Fifteensquared

Never knowingly undersolved.

Independent 7204/Virgilius

Posted by John on November 17th, 2009

John.

U.K. Prime Ministers: I think there are ten of them (Major, Eden, Canning, Aberdeen, Wilson, Derby, Melbourne, Brown, Heath, Grey), which explains 17dn. We’ve become used to Virgilius cleverly fitting them in and avoiding strange words, although I’d never heard of 20ac and only got it from the anagram.

Across
1 A TRIA{l}
4 DEMERARA — (made rare)*
9 TRI(HE’D)AL — three-faced
10 MAJOR — 2 defs
11 RIG IDLY
12 OBE(SIT)Y
13 OP PR{of}ESSORS
16 EDEN — CD referring to the Garden of Eden
19 N OR M — the two central characters of the alphabet are M and N
20 EUGENE ARAM — (agree a menu)* — well there you are
22 CAN(N)ING
23 BO(L)SH I.E.
25 BRASS — 2 defs
26 LOOK SMART — again 2 defs
27 LEANED ON — yet again 2 defs
28 ETHAN — I think it’s {m}ethan{e}, but ‘named’ seems a bit odd — perhaps it’s just to make the surface a bit better
 
Down
1 AFTERNOON — (a front one)* — nice misdirection with PM, when the puzzle is about PMs
2 RUIN {ma}G
3 ABERDEEN — (bare)* (need)rev.
4 DERBY — 2 defs
5 MELBOURNE — (one rumble)*
6 RUMMER — 2 defs
7 RE JOIN(D{oorway})ER
8 GREY — “Gray”
14 P(AREN’T)AGE
15 SQUIGGLED — (g (leg)*) in squid
17 NUMBER TEN — refers to the fact that there are ten inhabitants of Number Ten in the puzzle
18 DEC(LASS)E{mber}
21 WILSON — (slow in)*
22 CUB A — a cub is a baby bear, so Ursa Minor
23 BROWN — 2 defs, I think one of them referring to Peter Brown
24 HEAT H

7 Responses to “Independent 7204/Virgilius”

  1. IanN14 says:

    Thanks John.
    This one seems to be a companion piece to his (Brendan’s) recent American presidents one in the Guardian.
    Just one thing…
    I think the Rugby hero is more likely to be this Brown.

  2. IanN14 says:

    Sorry, that didn’t seem to work.
    I meant this one…

  3. mhl says:

    Thanks for the post, John. Great stuff yet again from Virgilus. Is there a published collection of Virgilus/Brendan’s crosswords?

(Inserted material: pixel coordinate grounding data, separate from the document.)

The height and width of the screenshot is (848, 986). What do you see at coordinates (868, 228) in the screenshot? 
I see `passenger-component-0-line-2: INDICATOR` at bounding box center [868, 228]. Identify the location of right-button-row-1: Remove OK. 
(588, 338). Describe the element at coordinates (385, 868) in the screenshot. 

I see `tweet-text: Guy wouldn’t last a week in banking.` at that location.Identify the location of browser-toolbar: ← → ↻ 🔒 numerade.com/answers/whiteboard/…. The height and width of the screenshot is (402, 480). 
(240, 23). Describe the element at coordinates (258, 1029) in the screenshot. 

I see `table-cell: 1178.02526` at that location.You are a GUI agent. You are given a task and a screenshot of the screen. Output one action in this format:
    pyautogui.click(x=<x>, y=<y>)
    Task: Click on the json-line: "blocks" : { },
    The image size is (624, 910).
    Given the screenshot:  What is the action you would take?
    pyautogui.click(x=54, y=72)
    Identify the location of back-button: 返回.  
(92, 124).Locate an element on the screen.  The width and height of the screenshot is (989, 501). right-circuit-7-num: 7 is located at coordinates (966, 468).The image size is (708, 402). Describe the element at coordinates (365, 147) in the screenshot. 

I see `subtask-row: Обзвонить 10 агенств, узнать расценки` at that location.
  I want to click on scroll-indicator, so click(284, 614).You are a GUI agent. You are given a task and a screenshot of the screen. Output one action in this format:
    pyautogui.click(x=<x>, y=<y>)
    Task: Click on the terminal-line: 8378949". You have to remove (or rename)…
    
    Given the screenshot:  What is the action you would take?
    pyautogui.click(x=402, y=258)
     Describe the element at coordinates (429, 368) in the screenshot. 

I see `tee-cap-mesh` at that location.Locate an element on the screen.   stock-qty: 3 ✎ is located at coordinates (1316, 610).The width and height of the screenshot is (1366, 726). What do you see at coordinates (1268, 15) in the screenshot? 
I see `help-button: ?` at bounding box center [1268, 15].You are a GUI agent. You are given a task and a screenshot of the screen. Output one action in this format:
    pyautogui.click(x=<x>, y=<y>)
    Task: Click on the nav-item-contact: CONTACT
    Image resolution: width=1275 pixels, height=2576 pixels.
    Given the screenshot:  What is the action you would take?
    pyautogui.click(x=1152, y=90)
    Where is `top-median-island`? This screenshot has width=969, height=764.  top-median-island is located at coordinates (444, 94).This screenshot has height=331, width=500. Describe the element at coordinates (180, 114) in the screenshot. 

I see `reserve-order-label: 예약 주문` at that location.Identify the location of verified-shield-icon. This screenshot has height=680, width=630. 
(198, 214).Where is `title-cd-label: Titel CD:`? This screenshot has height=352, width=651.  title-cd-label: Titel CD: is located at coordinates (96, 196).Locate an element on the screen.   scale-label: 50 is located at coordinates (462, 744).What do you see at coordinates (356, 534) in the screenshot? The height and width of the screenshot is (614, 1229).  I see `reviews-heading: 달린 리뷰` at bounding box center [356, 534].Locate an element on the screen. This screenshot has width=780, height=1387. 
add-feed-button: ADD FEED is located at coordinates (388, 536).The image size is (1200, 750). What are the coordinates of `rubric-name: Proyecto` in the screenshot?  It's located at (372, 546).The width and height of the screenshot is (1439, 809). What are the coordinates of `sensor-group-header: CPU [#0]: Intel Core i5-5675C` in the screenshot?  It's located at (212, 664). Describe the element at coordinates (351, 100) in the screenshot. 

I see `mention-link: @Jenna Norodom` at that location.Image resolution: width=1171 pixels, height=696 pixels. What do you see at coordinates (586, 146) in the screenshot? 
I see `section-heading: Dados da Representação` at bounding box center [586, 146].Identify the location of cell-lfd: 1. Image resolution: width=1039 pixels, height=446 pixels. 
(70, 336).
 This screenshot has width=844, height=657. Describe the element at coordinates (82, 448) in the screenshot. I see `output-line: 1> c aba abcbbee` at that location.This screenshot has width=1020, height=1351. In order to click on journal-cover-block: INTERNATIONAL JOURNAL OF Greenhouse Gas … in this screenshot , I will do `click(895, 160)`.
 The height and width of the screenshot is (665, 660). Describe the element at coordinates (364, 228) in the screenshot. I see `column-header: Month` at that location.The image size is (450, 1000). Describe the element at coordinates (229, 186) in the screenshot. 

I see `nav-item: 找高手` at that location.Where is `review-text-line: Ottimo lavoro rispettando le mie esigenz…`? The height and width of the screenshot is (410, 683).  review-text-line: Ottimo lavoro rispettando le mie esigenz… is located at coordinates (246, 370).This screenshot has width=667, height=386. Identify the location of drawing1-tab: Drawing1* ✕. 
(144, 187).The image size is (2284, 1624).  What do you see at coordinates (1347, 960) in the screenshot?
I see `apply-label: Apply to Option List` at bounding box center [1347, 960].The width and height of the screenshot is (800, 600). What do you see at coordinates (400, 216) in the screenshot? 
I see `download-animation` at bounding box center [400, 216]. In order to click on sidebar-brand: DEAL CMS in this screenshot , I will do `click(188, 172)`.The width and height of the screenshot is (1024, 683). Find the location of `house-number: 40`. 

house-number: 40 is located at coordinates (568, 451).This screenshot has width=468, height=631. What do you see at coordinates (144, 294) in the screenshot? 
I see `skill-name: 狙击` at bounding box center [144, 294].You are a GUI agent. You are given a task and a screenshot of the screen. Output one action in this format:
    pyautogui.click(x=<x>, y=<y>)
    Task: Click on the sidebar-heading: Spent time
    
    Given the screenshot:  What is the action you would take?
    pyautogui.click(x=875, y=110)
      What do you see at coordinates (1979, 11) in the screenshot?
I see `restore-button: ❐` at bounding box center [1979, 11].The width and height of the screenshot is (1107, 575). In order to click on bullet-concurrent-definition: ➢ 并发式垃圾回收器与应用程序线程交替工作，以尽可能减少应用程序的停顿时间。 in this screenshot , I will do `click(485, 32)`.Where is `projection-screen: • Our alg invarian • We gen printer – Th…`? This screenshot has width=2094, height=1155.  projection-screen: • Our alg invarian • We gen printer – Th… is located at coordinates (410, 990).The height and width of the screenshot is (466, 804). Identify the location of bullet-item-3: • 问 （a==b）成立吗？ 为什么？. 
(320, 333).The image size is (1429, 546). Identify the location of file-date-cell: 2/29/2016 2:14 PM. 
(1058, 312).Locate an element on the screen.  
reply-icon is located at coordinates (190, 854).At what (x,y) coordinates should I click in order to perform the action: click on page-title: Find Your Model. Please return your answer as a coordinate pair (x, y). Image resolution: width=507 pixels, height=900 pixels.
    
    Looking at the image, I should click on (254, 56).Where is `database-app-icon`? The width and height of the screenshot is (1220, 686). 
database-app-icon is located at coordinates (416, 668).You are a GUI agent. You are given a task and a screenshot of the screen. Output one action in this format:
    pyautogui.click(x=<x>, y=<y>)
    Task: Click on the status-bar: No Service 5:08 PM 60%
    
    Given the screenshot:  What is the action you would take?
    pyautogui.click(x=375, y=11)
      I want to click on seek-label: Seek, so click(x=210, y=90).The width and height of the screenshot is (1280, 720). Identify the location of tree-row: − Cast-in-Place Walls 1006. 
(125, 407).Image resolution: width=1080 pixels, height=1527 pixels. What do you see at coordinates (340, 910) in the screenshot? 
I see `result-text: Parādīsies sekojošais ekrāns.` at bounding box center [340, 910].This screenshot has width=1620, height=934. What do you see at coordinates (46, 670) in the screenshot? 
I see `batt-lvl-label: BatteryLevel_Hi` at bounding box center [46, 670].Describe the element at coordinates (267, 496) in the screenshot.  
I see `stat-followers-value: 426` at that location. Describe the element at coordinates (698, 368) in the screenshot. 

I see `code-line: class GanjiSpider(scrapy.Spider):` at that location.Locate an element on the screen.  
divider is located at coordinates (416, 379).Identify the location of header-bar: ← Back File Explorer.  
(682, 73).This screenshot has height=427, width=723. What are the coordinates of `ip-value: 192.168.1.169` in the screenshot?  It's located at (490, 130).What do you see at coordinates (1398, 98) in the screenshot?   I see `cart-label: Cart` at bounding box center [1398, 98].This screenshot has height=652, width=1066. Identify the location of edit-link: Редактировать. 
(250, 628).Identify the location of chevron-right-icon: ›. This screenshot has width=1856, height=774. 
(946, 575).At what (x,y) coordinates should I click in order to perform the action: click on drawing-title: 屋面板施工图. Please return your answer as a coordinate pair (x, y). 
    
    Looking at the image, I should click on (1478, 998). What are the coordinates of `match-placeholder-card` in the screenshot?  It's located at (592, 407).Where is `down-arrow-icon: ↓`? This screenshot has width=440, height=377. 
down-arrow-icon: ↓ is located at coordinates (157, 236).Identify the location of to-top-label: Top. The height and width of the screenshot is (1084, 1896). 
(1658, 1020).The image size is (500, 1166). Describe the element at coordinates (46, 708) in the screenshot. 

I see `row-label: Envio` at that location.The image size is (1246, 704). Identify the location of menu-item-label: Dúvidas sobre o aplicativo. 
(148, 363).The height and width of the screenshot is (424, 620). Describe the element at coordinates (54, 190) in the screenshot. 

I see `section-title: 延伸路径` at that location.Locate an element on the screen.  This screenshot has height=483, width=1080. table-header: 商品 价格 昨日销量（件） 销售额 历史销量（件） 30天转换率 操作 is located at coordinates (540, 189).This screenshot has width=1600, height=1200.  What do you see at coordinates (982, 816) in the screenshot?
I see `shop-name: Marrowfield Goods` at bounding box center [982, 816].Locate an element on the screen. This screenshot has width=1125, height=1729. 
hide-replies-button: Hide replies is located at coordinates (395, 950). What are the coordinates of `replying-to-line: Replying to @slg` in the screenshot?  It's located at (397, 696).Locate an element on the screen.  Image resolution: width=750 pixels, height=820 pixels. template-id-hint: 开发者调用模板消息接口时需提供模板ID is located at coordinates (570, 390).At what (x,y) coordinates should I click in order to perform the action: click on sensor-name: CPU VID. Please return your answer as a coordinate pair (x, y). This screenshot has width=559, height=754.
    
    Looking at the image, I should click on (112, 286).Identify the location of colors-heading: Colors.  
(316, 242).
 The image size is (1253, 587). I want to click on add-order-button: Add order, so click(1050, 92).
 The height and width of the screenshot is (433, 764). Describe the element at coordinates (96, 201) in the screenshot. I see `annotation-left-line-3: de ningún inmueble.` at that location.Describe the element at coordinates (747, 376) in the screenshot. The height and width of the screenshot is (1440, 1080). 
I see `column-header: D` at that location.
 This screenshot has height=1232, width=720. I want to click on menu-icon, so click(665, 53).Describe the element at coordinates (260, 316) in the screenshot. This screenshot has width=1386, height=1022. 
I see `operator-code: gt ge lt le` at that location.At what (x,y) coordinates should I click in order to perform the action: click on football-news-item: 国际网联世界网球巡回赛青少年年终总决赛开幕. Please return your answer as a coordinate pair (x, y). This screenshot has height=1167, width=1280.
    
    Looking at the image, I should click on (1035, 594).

    I also had to guess EUGENE ARAM from the crossing letters and fodder. I think I’d only previously heard of Bulwer-Lytton in the context of the Bulwer-Lytton Fiction Contest. (The “lyttony” of winners has some wonderful examples….)

  4. nmsindy says:

    Yes, another great themed one from Virgilius. Counting the PMs and finding I still had two to go helped me with the tricky SE corner. Re query in 3 above, I do not think there is such a collection. Re the pseudonyms quoted, I think copyright to those puzzles would be held by two different newspapers.

  5. NealH says:

    26 across did for me here. I put “look sharp”, which seems (and still seems) a perfectly reasonable answer. It’s actually more familiar to me than “look smart”. Thereafter, I had no chance of getting 17 down, although I should have spotted the PM theme from Major and the rest.

  6. Mike Laws says:

    I confidently put “look sharp” in, but since N_M_E_ couldn’t realistically be anything other than NUMBER, and nothing P_N made sense, the P had to be wrong. It was my fault as a solver, not Virgilius’s.

  7. ColinS says:

    Re 23D, I think it refers to Tom Brown’s Schooldays, set at Rugby School, hence the capital R.